═══ Entries provided ═══

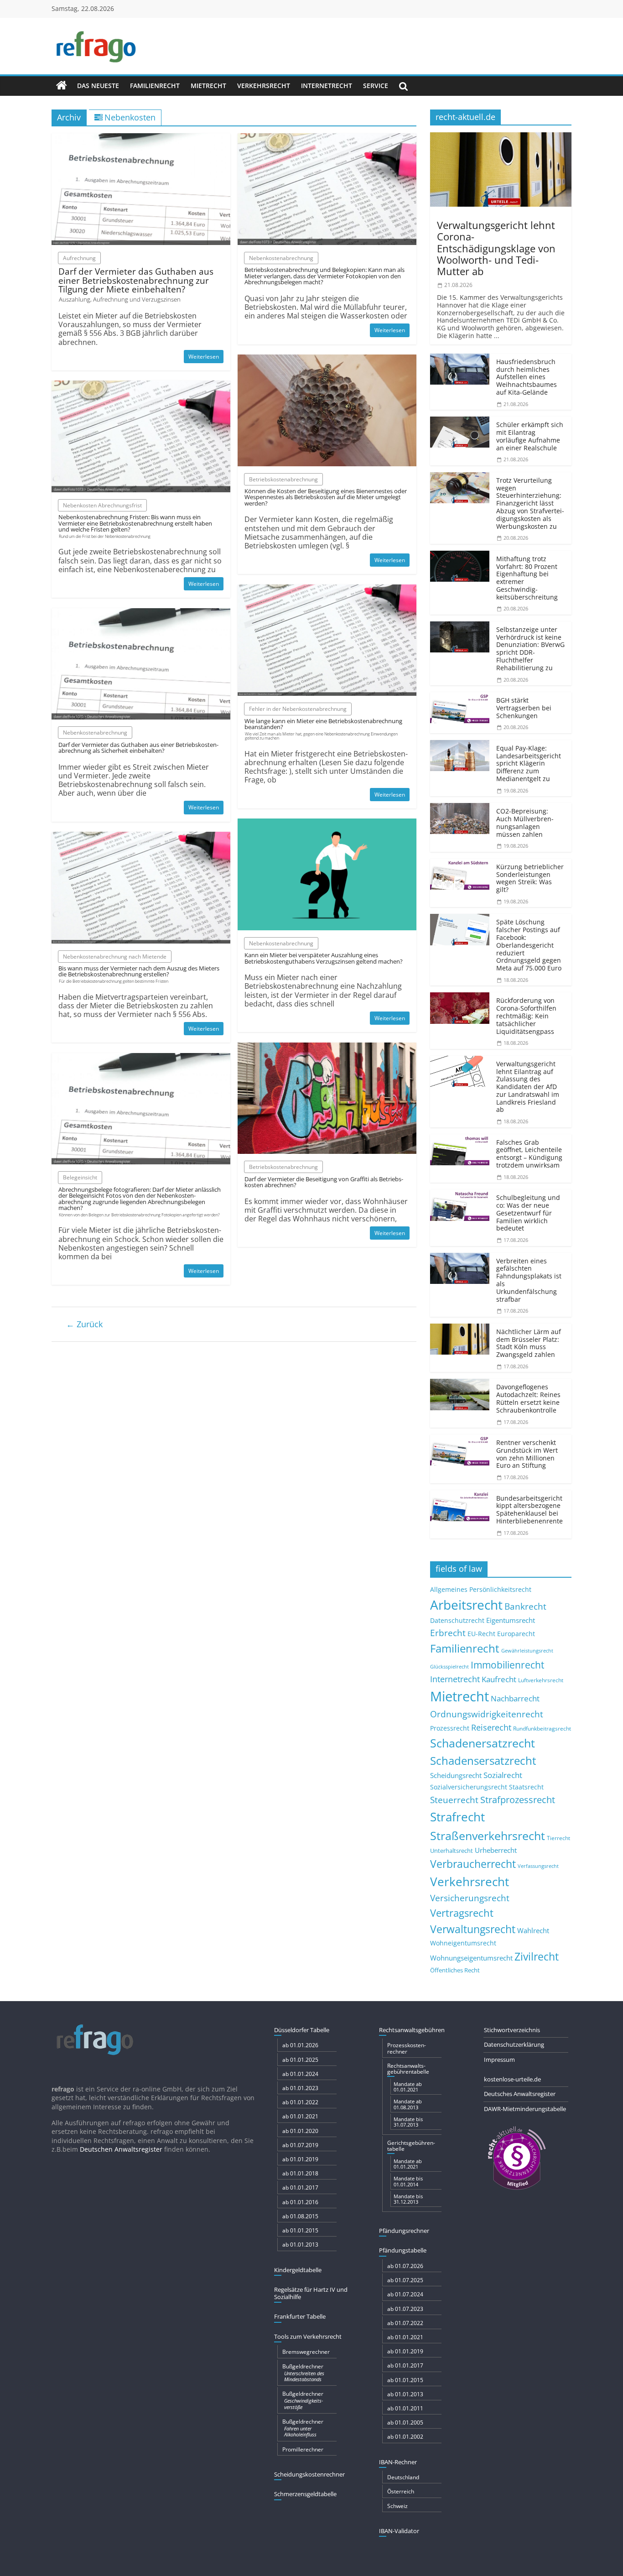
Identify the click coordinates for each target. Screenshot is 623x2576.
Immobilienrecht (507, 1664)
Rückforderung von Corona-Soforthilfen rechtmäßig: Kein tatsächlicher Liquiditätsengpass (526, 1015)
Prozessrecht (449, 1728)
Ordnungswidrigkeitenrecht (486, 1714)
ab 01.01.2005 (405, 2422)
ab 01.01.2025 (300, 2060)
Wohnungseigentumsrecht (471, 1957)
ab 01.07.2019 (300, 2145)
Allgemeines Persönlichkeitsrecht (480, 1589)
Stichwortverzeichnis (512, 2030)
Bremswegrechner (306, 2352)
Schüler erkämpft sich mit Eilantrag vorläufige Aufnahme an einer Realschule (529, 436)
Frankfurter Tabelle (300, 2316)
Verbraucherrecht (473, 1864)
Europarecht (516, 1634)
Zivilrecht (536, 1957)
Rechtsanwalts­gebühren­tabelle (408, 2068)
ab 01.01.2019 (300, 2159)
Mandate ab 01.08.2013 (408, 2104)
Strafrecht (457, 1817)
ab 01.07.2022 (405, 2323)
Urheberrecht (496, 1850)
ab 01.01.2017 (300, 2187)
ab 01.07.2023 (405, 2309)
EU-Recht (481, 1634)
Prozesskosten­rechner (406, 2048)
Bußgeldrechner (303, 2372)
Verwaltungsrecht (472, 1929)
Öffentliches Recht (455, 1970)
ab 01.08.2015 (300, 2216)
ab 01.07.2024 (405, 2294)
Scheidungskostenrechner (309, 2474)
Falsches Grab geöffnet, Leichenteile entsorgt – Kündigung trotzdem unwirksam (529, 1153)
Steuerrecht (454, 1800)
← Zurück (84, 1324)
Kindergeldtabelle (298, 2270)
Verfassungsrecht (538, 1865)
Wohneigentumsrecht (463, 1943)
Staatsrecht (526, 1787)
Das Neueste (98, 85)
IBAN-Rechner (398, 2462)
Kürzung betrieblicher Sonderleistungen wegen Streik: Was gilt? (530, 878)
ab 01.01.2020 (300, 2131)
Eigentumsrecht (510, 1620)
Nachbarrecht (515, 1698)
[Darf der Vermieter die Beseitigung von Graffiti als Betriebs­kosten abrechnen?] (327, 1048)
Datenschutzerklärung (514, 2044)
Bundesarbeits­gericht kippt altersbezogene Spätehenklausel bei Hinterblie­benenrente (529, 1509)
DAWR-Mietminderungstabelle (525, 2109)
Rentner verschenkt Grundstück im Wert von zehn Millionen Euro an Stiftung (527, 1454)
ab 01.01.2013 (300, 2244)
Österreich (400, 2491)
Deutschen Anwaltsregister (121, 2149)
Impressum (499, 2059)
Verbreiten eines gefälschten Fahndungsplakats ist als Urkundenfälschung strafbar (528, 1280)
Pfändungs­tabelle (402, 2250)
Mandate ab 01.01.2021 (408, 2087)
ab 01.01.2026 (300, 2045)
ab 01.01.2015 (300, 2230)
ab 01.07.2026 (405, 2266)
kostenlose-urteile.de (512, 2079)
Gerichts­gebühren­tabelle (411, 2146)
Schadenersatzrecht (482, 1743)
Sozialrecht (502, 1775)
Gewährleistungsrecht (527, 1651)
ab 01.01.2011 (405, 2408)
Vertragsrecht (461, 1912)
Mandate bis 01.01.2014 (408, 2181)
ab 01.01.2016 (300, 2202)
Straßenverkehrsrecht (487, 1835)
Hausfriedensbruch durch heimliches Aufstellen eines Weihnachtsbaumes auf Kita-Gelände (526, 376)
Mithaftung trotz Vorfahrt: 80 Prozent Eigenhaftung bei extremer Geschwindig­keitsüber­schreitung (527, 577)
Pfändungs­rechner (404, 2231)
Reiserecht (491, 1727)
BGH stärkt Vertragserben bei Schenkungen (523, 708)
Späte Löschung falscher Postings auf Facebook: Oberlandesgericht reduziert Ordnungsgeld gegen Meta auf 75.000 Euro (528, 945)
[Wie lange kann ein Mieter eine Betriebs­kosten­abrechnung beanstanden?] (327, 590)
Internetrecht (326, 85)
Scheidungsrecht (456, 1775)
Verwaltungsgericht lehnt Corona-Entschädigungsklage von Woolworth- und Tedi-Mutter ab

═══
═══ Entries provided ═══

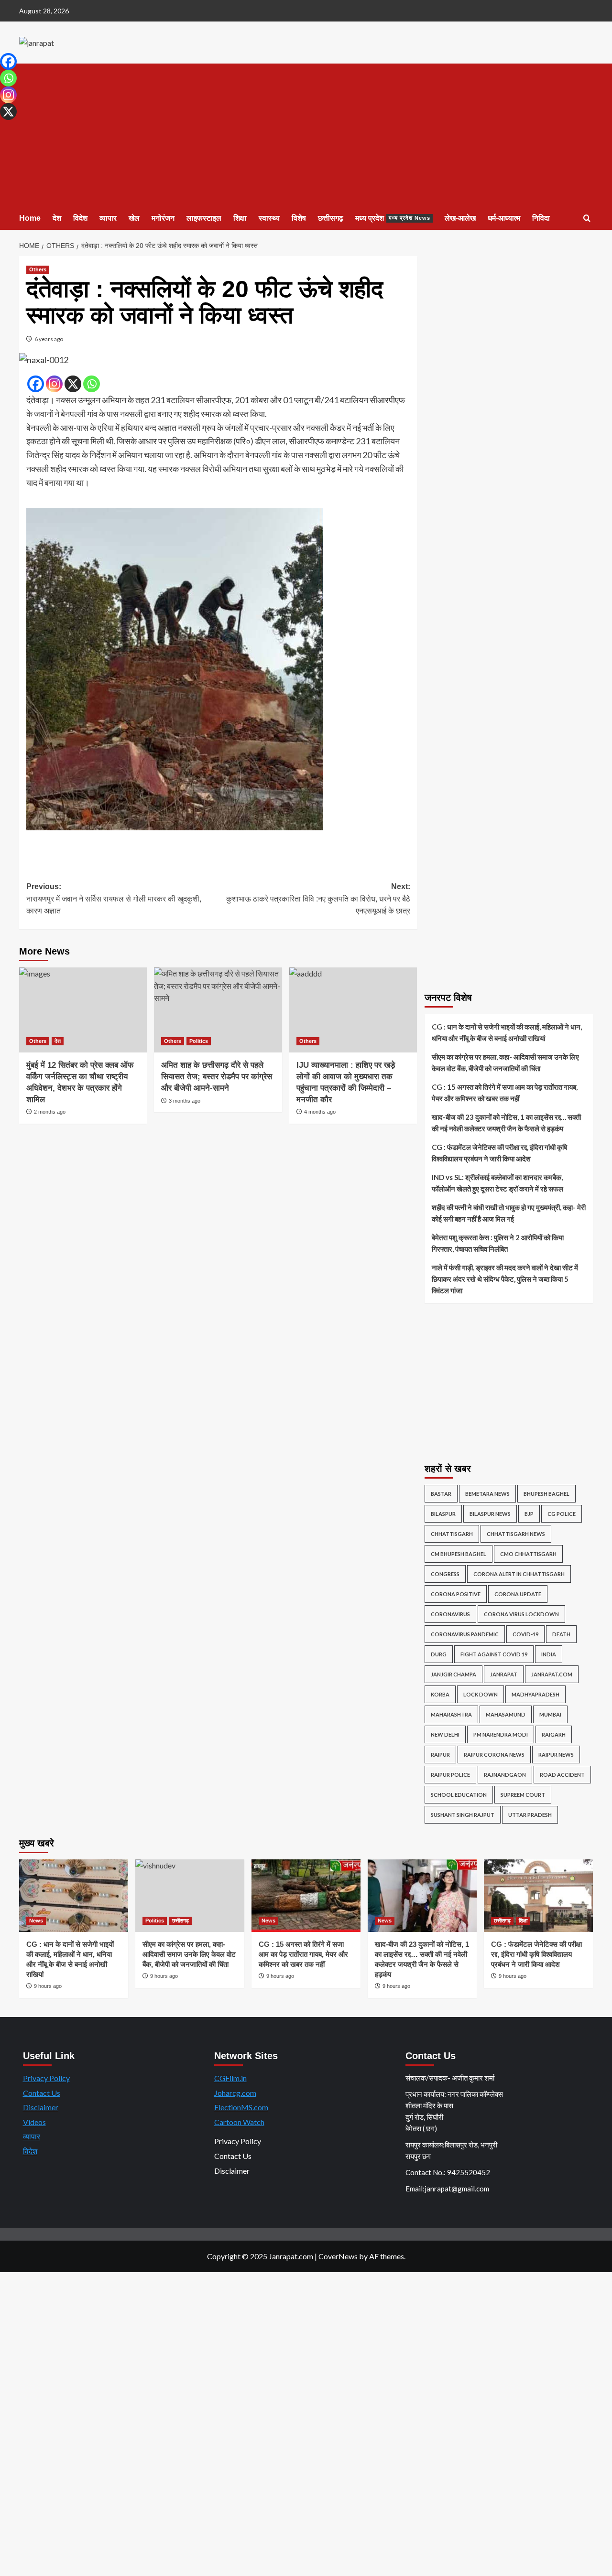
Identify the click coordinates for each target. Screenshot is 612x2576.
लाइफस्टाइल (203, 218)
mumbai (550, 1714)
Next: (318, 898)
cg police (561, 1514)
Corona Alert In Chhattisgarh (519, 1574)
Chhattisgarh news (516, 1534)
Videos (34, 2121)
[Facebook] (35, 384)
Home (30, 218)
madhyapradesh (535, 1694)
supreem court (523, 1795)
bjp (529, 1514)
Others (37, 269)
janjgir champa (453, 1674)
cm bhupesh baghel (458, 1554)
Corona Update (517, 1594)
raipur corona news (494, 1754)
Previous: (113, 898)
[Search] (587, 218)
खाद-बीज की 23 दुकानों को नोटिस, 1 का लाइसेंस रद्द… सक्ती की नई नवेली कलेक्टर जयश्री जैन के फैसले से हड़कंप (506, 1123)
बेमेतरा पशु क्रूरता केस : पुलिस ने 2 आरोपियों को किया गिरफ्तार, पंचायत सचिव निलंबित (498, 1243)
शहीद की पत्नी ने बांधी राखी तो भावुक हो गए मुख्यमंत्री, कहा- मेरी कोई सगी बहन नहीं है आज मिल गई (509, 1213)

═══
═══ Entries provided ═══

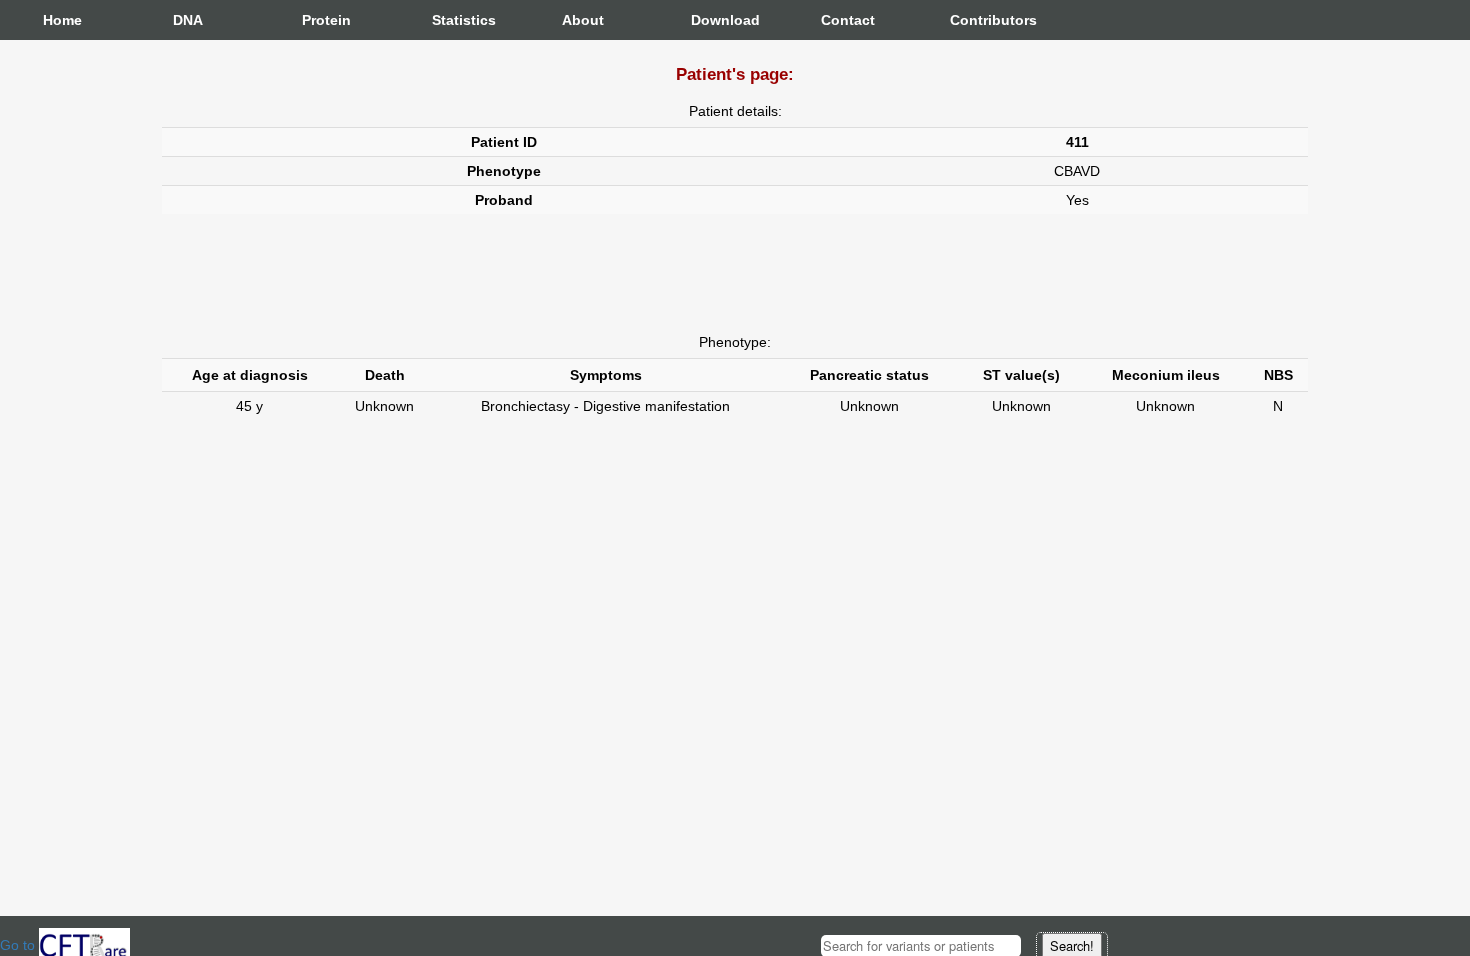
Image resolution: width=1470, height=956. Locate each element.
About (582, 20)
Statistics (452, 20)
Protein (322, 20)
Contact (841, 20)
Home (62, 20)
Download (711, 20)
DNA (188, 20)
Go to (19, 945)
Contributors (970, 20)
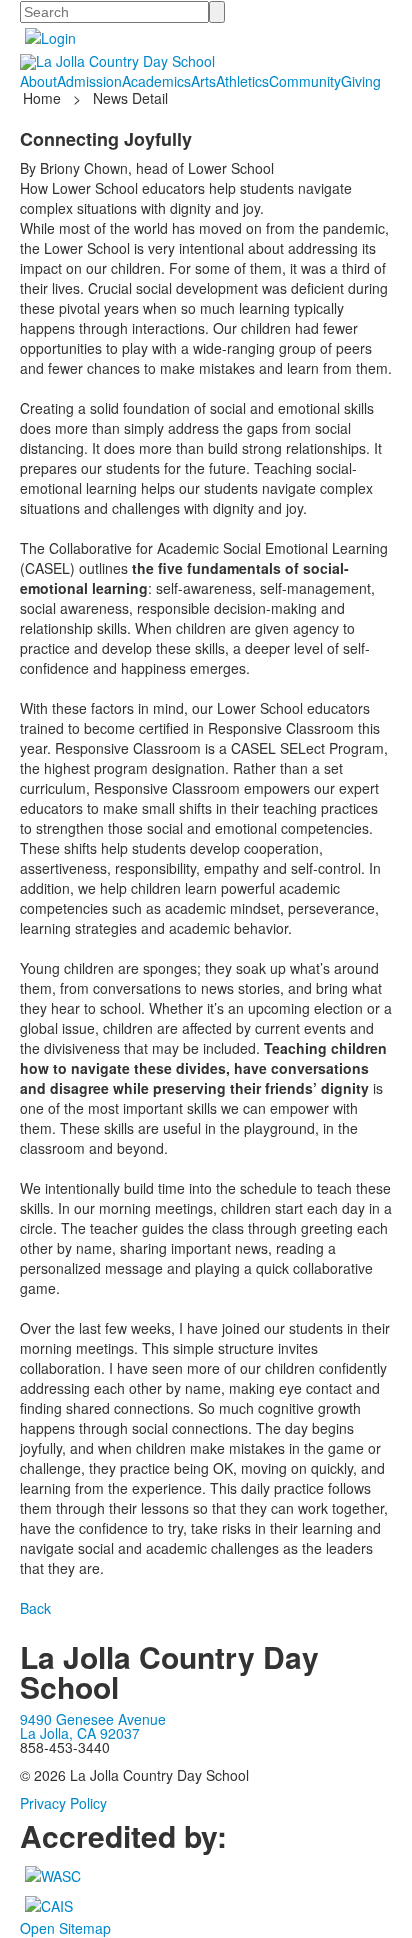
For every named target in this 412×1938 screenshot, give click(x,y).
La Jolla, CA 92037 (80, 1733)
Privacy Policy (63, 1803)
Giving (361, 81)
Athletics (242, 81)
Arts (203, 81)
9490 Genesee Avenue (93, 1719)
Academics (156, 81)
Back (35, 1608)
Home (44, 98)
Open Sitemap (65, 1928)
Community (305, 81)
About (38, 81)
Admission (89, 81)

═══

**Task objective:** Copy verbatim, from the listing above, each line from the one containing "Vertragsrecht (461, 1912)" down to the one containing "Internetrecht (326, 85)", inclusive.

**Finished exercise:**
Vertragsrecht (461, 1912)
Mandate bis 01.01.2014 (408, 2181)
ab 01.01.2016 (300, 2202)
Straßenverkehrsrecht (487, 1835)
Hausfriedensbruch durch heimliches Aufstellen eines Weihnachtsbaumes auf Kita-Gelände (526, 376)
Mithaftung trotz Vorfahrt: 80 Prozent Eigenhaftung bei extremer Geschwindig­keitsüber­schreitung (527, 577)
Pfändungs­rechner (404, 2231)
Reiserecht (491, 1727)
BGH stärkt Vertragserben bei Schenkungen (523, 708)
Späte Löschung falscher Postings auf Facebook: Oberlandesgericht reduziert Ordnungsgeld gegen Meta auf 75.000 Euro (528, 945)
[Wie lange kann ein Mieter eine Betriebs­kosten­abrechnung beanstanden?] (327, 590)
Internetrecht (326, 85)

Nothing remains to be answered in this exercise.